Q2 the velocity displacement graph of a particle moving along a straight line having negative slope which intersects the y axis(vo ,vo>0) & which intersects the displacements (xo,xo>0) the the most suitable acceleration displacement graph will be what ?
Hi
Ans1: Fix the datum at The initial position off the balloon and assume its velocity to be zero at that time. Therefore the first stone dropped wud move for 3.5 seconds (2 second interval + 1.5 second fall for second stone) downward with acceleration g.
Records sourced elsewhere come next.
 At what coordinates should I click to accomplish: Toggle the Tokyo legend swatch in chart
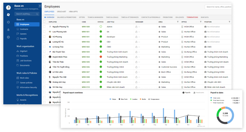110,99
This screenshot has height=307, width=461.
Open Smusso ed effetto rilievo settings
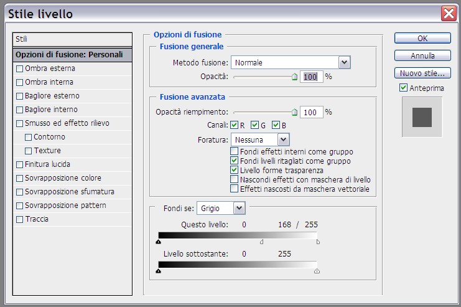pyautogui.click(x=67, y=123)
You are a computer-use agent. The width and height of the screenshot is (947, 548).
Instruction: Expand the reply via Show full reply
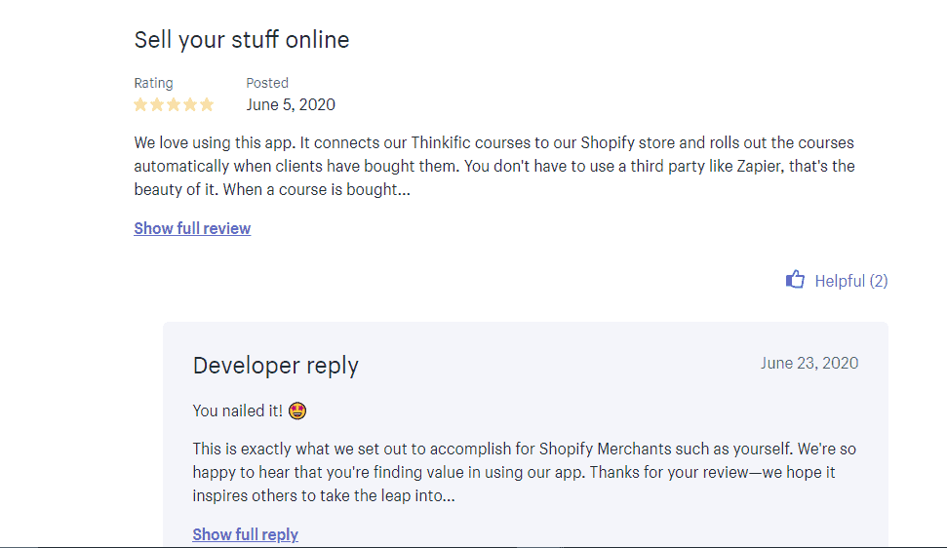(245, 534)
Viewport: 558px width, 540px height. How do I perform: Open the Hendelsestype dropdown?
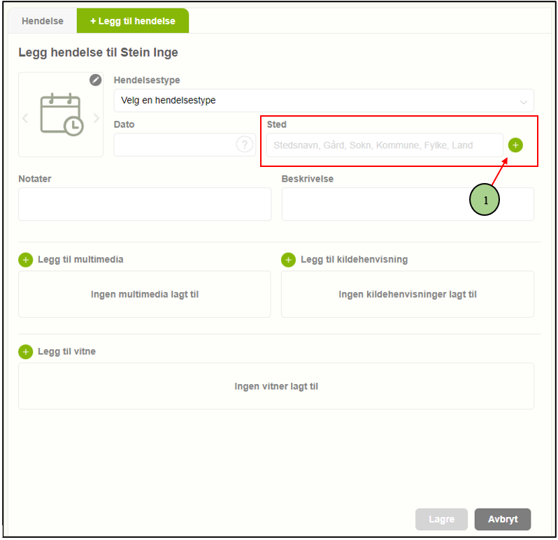(323, 101)
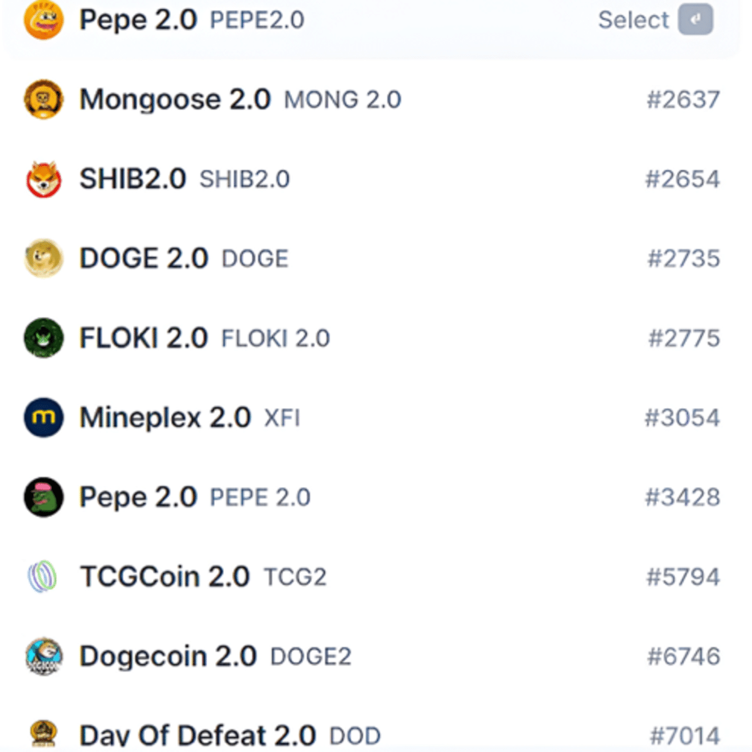Click the TCGCoin 2.0 ring icon
752x752 pixels.
(x=43, y=577)
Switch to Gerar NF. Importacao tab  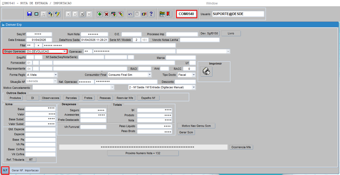tap(25, 170)
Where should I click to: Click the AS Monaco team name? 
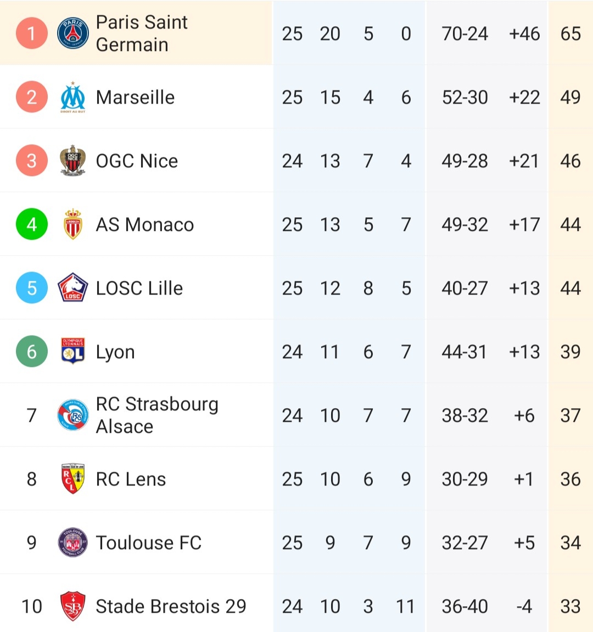(x=144, y=224)
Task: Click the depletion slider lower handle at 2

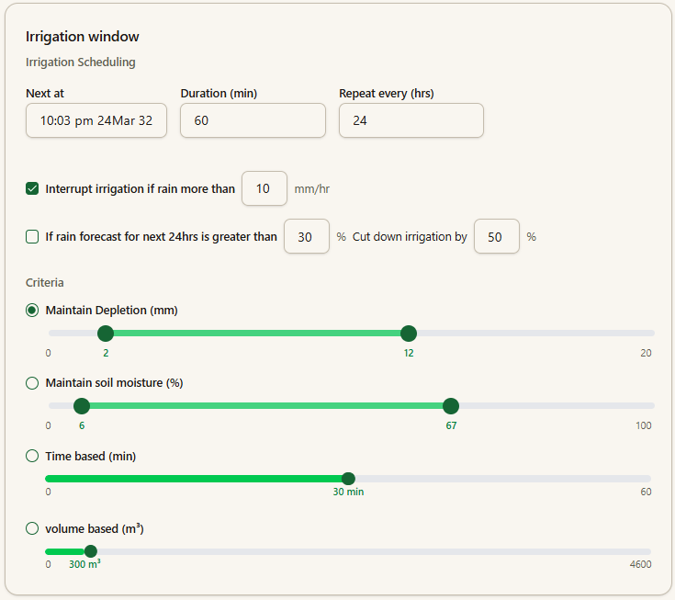Action: pyautogui.click(x=106, y=333)
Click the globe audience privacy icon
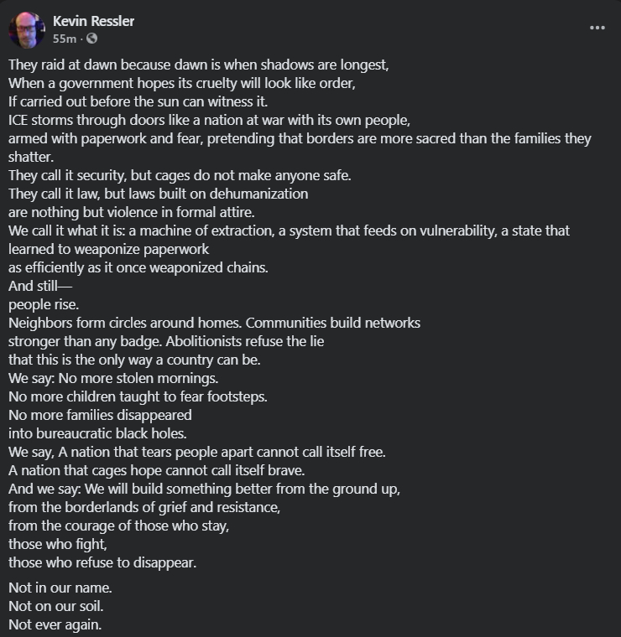Viewport: 621px width, 637px height. 91,39
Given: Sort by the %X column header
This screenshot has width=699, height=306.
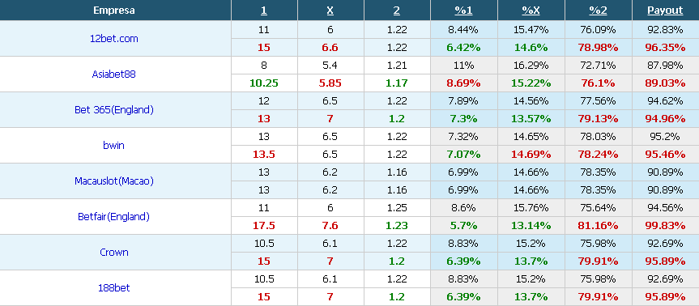Looking at the screenshot, I should click(x=531, y=11).
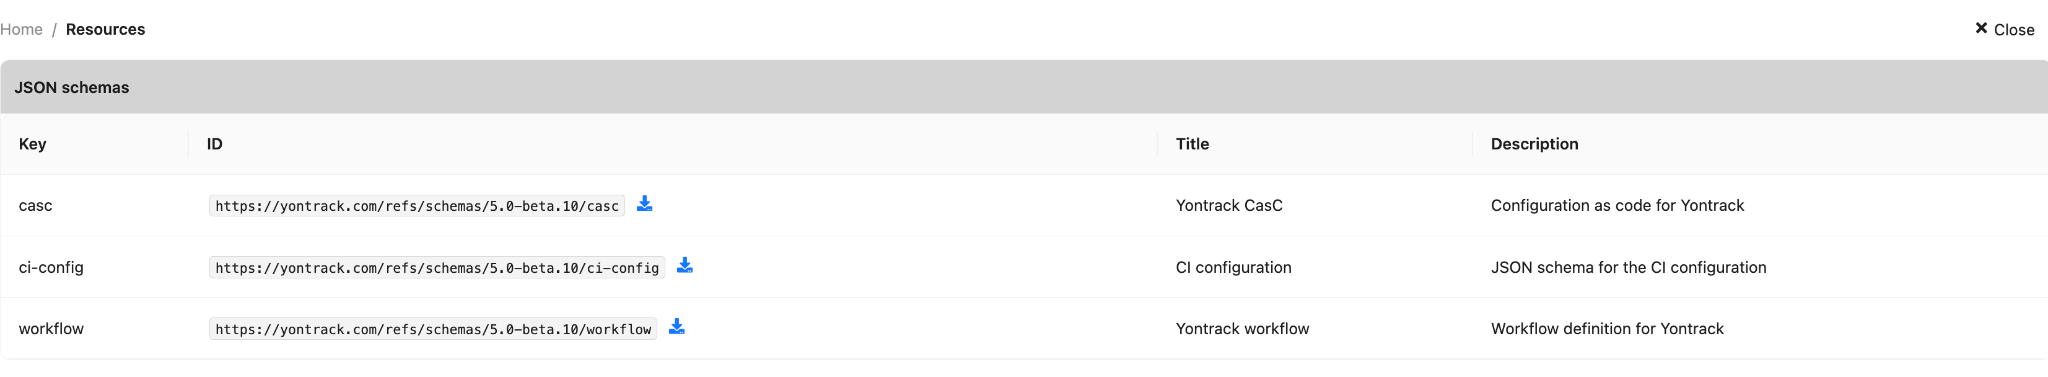
Task: Select the workflow schema URL
Action: click(x=432, y=329)
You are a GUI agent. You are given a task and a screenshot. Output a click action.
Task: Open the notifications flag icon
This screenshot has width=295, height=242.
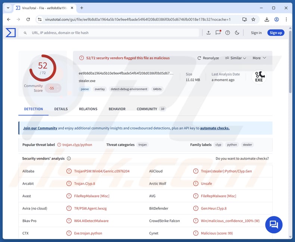218,33
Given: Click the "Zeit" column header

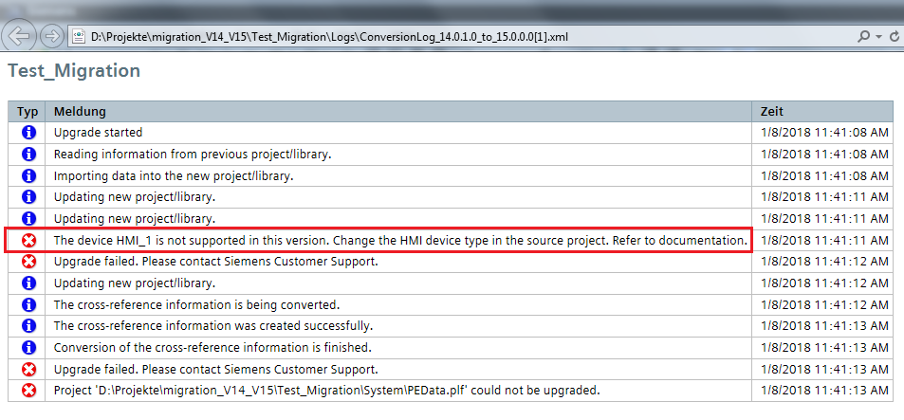Looking at the screenshot, I should pyautogui.click(x=772, y=112).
Therefore its displacement from the datum is
s1 = 1/2 x g x (3.5)2 .
Now, considering the second stone:
It has been dropped wen balloon is at a ht of 2a from its initial position. a= acceleration of balloon. ht = (1/2 xa x 22) = 2a .
velocity of balloon at this ht = v = ut + 1/2 a t2 . t=2 sec, u=0 . therefore v= 2a in upward direction. therefore initial velocity of second stone dropped is 2a in upward direction. hence calculate the distance travelled by second stone in 1.5 sec by
s2= 2a(1.5) + 1/2x gx (1.5)2 .
NOW ANALYSE, whether it is above the datum or below it, then add or substract to get the distance between the two stones.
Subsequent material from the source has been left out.